(DOCUMENT EXTRACT):

* * * *

[RFC] Fixes and improvements for jobs/streams/events/api #853

tarruda · 2014-06-16T18:55:41Z

This PR does three things:

Add code for dealing with msgpack parse failures(those are very rare but can happen as I experienced while running some manual tests)
Enable transfering big amounts of data through WStream instances
Use a single method of "locking" on a set of event sources, which is useful for [RFC] system() prefer pipes over tmpfiles #807 or the python ex command which will come after this.

@aktau, this should simplify the implementation of a job_sync function, it should be something like this:

job = job_start(...); // start a job
job_write(job, data); // write all data to the job
job_set_defer(job, false); // disable event deferral, we want to process job events inside `event_poll`
while (!exited) { // exited can be a flag set when the job exits
  event_poll(-1);
}

I have not tested the above code but it should work, let me know if you have any questions.

aktau · 2014-06-16T22:04:26Z

The commit message of 4bf36bd says least unobtrusive, I think that's supposed to be either least obtrusive or most unobtrusive.

aktau · 2014-06-16T22:23:00Z

Enable transfering big amounts of data through WStream instances

I'm guessing that refers to this commit: wstream: Change wstream_write failure behavior. It's a bit surprising how such a small change has that effect. It also seems to allow writing large amounts of data only once (until the write call succeeds), because in the lines after that buffer->size is added to wstream->curmem.

Also, tangentially, shouldn't the return value of uv_write in wstream_write influence the return value? (error or not).

* * * *

(GOAL 1):
Please output the rows from the one holding "You are a GUI" through the one holding "pos(1282,635)", inclusive, as a JSON list of strings with one string per line and blank lines omitted. Leave the pictures out.
(GOAL 2):
Write the next part of the pull request thread on job, stream and event fixes, picking up after its last comment.

(PROVIDED MATERIAL):
* * * *

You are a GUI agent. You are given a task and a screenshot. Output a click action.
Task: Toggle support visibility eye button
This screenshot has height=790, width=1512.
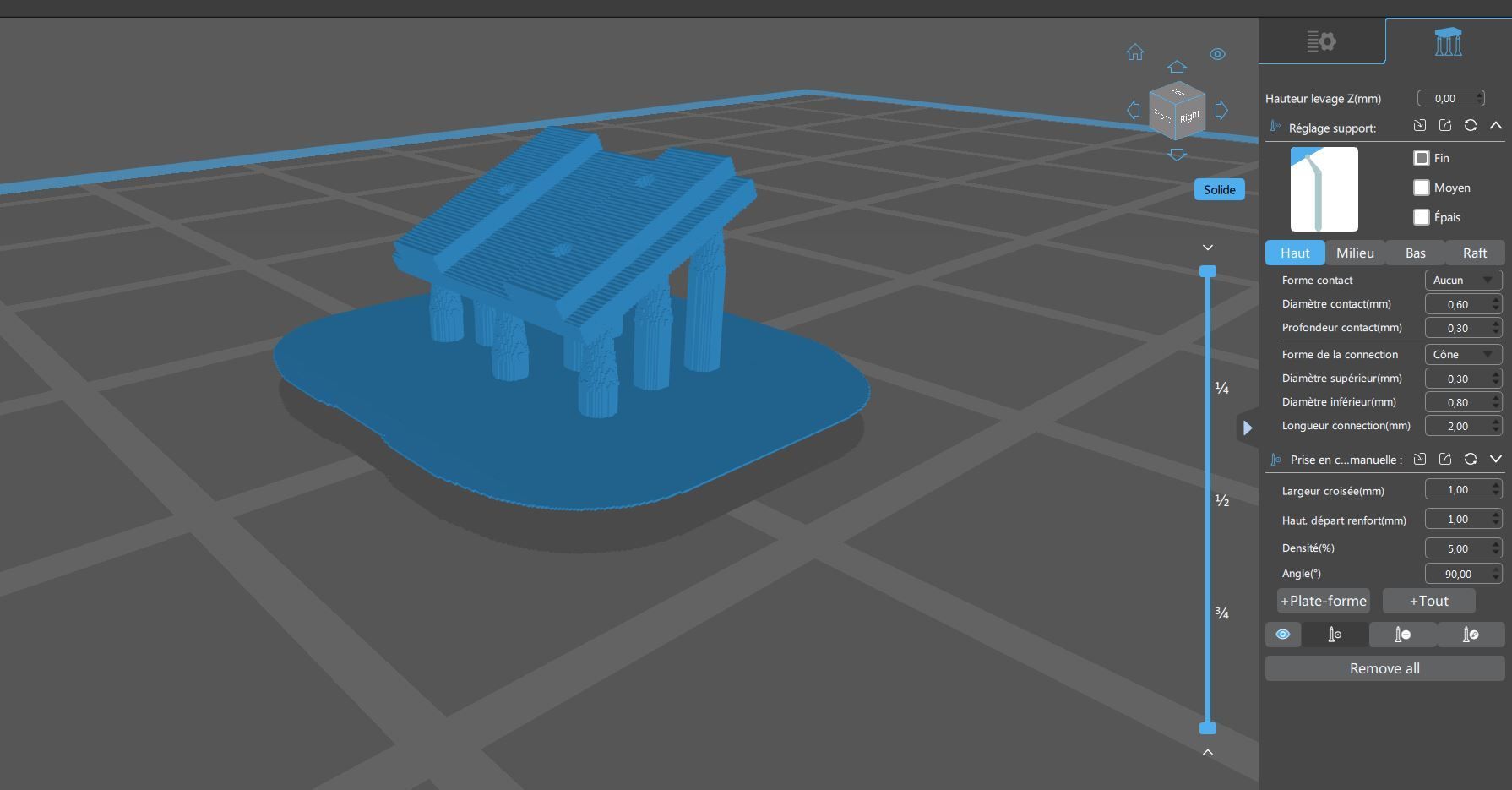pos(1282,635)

* * * *

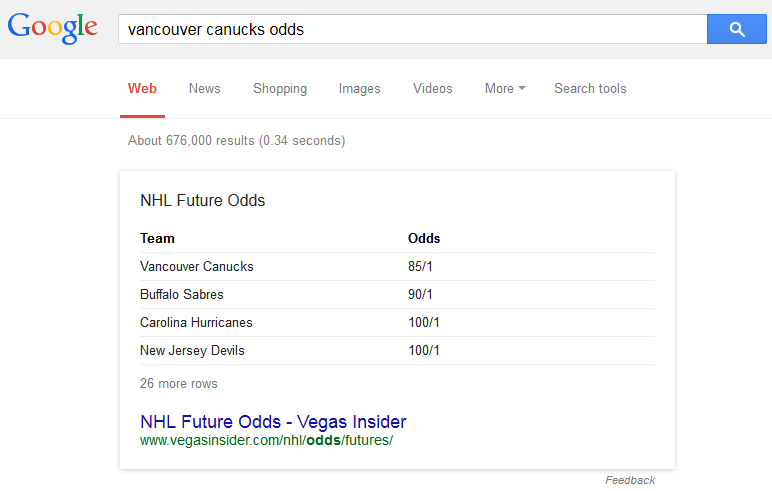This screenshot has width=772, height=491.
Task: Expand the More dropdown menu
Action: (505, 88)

* * * *

(RIGHT ANSWER 1):
[
  "You are a GUI agent. You are given a task and a screenshot. Output a click action.",
  "Task: Toggle support visibility eye button",
  "This screenshot has height=790, width=1512.",
  "pos(1282,635)"
]

(RIGHT ANSWER 2):
@aktau, this should simplify the implementation of a job_sync function, it should be something like this:

Possibly it does, it looks quite nice to be able to just call event_poll without consequences. Though I'm not sure about having to check an external flag. Isn't there a way to check on the job struct itself?

Now I guess one of the bigger differences is the fact that the os_run_sync prototype didn't need to copy the input buffer (it passed it as const char *). This made it the callers responsibility to handle memory. Very perhaps, this is possible by manually ref'ing the WBuffer passed into wstream_write, such that it won't free it when write_cb is called. But I'm not sure that's a use case for which the ref/unref code was intended.

tarruda · 2014-06-17T12:08:09Z

The commit message of 4bf36bd says least unobtrusive, I think that's supposed to be either least obtrusive or most unobtrusive.

👍 thanks

Possibly it does, it looks quite nice to be able to just call event_poll without consequences. Though I'm not sure about having to check an external flag. Isn't there a way to check on the job struct itself?

That makes sense, I will add 'job_alive' function to check status.

Now I guess one of the bigger differences is the fact that the os_run_sync prototype didn't need to copy the input buffer (it passed it as const char *). This made it the callers responsibility to handle memory. Very perhaps, this is possible by manually ref'ing the WBuffer passed into wstream_write, such that it won't free it when write_cb is called. But I'm not sure that's a use case for which the ref/unref code was intended.

True, I have and idea for fixing that

tarruda · 2014-06-17T13:29:33Z

Also, tangentially, shouldn't the return value of uv_write in wstream_write influence the return value? (error or not).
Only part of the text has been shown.